> _Dataset content_:
----------

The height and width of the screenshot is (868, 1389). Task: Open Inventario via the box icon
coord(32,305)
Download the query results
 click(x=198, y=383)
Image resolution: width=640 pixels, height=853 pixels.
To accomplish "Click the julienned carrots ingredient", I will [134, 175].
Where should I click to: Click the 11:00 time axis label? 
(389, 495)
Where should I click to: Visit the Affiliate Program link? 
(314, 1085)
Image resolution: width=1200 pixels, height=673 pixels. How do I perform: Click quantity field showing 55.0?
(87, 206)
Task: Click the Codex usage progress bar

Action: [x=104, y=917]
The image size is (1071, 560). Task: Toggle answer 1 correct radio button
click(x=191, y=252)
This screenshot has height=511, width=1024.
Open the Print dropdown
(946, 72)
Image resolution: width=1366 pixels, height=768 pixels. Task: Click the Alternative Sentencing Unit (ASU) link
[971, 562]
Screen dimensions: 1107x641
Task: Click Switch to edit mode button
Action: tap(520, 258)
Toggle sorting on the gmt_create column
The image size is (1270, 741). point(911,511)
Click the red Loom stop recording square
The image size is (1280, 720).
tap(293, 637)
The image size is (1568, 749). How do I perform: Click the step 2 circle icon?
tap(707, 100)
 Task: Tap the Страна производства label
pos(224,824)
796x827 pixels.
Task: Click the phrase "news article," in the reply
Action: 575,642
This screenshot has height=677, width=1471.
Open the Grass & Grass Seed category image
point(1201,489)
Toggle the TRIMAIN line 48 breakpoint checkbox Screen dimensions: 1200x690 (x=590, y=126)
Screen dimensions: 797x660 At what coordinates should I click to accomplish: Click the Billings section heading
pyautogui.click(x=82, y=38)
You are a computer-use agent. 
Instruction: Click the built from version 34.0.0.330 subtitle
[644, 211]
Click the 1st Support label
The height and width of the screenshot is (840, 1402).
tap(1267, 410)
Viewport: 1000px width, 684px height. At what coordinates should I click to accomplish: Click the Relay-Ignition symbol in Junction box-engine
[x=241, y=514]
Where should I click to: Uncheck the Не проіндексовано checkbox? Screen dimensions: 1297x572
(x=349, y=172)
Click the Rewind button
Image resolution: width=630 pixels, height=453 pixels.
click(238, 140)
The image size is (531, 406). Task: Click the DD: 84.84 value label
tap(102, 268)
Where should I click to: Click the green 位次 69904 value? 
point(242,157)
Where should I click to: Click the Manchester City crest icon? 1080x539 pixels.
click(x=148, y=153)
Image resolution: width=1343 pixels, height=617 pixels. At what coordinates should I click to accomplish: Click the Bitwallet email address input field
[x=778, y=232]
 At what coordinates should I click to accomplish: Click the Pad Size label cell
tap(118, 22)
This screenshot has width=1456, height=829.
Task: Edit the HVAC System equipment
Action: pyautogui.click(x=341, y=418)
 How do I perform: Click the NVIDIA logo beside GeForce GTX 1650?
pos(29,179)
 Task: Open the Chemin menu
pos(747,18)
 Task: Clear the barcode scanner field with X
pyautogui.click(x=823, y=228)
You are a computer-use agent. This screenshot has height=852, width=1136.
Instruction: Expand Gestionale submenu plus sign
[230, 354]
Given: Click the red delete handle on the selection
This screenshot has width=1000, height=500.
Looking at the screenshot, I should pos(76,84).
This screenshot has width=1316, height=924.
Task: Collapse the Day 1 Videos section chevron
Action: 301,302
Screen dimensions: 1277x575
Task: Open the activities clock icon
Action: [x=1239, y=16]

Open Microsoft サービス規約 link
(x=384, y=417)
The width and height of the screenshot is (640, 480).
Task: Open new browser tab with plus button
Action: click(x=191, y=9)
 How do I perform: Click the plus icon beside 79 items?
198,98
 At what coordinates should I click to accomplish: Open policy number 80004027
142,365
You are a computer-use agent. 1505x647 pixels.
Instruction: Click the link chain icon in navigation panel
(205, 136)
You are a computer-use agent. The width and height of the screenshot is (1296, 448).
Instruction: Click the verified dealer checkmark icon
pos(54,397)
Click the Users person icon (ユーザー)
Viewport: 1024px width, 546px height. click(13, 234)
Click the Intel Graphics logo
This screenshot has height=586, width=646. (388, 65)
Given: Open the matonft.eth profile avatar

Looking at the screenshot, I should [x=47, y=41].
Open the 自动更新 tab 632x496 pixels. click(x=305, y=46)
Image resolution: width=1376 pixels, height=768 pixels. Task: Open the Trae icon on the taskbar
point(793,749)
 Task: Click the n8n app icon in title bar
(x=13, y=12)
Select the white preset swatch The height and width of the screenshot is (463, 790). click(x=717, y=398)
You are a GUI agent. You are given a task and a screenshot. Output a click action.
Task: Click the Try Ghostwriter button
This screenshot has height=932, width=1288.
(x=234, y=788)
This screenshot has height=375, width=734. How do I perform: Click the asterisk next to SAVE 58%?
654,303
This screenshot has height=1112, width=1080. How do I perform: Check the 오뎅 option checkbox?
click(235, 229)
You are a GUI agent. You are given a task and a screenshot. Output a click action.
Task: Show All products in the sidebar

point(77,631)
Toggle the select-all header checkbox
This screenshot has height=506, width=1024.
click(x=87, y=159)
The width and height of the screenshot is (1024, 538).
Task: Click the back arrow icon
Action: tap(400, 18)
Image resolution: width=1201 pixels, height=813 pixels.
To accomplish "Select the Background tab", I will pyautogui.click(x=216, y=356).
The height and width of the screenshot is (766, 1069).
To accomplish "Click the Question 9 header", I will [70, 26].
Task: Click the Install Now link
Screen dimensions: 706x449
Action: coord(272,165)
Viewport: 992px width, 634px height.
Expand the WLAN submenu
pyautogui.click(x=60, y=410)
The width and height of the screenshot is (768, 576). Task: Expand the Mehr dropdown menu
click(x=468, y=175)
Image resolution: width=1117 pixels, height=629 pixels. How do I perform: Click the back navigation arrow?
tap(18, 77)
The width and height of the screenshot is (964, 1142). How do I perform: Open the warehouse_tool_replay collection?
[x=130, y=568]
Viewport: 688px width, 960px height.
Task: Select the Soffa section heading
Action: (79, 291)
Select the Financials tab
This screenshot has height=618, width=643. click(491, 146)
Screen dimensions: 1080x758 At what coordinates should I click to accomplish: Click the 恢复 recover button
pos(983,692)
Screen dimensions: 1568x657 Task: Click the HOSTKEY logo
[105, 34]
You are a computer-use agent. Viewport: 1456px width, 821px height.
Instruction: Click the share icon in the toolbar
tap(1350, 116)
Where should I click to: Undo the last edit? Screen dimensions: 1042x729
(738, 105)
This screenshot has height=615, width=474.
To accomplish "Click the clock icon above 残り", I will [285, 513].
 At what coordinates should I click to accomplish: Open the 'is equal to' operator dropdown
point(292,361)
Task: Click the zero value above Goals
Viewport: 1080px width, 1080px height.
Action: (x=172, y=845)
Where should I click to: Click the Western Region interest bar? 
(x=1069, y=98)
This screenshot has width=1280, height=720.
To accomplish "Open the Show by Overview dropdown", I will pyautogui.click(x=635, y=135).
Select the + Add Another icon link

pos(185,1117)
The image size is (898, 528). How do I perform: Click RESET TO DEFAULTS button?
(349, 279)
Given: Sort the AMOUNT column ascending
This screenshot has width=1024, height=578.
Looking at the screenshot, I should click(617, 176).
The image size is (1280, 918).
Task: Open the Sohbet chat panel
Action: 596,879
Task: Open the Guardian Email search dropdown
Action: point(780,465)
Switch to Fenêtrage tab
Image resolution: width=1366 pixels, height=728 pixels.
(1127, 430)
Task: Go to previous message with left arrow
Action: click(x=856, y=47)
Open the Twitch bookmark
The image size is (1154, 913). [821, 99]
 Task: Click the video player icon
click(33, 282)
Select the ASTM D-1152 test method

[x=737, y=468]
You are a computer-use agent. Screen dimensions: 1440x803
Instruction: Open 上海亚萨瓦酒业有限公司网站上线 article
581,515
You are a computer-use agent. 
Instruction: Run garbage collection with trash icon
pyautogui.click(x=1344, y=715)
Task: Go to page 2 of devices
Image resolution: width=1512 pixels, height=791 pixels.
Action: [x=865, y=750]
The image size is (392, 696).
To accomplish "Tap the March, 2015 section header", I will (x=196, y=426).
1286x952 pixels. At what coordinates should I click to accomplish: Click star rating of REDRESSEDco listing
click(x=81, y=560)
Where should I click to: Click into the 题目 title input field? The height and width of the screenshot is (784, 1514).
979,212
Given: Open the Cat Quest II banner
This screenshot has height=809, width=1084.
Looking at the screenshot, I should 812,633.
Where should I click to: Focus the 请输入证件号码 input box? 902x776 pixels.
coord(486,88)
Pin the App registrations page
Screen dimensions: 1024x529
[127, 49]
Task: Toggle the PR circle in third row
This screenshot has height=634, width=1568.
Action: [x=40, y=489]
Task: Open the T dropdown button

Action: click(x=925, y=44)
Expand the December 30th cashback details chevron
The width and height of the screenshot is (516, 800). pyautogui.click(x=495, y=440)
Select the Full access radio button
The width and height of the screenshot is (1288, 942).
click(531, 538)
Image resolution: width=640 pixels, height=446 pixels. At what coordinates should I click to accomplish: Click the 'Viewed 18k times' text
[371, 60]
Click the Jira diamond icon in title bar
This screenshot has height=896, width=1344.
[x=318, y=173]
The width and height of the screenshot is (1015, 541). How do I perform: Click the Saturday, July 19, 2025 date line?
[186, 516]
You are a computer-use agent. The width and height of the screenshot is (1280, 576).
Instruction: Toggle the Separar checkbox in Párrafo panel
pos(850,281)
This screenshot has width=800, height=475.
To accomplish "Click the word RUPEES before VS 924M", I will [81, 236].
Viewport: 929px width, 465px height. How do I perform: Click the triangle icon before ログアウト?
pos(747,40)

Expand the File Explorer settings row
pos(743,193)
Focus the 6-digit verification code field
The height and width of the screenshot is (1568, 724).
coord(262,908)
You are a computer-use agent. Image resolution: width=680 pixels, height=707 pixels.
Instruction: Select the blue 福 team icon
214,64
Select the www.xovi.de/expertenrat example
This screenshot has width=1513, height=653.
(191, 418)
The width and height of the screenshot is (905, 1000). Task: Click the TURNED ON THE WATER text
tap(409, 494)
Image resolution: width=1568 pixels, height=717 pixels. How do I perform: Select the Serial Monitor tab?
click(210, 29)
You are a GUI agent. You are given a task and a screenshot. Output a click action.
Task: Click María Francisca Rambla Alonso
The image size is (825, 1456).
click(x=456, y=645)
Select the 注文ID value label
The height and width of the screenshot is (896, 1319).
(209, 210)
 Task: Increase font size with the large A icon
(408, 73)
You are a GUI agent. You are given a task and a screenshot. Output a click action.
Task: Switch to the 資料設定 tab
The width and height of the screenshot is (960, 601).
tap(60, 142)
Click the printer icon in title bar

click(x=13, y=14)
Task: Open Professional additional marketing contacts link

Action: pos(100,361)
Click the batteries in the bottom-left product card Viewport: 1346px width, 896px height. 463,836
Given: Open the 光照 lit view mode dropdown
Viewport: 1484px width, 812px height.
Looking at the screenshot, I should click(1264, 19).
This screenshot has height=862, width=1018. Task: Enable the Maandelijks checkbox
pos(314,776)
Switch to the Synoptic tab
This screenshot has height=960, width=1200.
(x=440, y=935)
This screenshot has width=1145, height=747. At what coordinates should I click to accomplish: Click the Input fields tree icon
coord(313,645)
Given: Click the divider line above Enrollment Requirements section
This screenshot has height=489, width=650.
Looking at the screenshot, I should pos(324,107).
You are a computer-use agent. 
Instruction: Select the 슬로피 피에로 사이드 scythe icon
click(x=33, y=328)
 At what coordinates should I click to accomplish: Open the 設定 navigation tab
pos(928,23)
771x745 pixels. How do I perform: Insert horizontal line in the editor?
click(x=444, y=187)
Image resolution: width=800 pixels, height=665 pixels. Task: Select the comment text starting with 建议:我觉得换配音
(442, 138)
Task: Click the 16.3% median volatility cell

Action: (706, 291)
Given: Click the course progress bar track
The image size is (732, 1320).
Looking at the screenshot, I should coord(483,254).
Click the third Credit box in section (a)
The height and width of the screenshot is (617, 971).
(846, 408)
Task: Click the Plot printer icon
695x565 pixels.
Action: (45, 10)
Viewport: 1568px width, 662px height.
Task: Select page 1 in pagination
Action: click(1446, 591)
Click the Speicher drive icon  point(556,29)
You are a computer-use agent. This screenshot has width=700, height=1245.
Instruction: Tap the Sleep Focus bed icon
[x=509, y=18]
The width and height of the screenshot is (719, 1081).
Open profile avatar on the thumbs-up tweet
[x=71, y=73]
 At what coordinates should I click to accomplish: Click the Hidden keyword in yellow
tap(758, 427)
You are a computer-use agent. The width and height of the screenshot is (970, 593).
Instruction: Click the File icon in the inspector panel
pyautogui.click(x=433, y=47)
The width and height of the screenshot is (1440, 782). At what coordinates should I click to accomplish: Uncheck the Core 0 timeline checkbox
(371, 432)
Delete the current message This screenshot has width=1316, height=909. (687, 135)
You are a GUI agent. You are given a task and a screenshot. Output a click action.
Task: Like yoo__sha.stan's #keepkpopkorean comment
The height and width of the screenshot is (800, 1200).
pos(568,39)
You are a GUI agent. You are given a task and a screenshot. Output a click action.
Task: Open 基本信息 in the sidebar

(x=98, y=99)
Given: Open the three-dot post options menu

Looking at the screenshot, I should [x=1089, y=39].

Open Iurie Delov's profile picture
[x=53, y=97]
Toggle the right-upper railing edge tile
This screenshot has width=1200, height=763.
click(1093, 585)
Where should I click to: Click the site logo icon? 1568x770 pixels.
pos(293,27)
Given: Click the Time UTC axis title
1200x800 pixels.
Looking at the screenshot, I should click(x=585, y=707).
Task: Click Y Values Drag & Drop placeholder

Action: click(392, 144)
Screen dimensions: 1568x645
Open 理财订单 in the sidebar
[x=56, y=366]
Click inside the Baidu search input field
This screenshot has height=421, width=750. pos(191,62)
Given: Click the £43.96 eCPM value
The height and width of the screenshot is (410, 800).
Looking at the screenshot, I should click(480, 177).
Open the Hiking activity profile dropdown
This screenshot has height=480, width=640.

----------

> _Exercise prompt_:
Where the word "above" shows up in a line of the listing, return that line.

> _Finished task_:
To accomplish "Click the clock icon above 残り", I will [285, 513].
Task: Click the zero value above Goals
Given: Click the divider line above Enrollment Requirements section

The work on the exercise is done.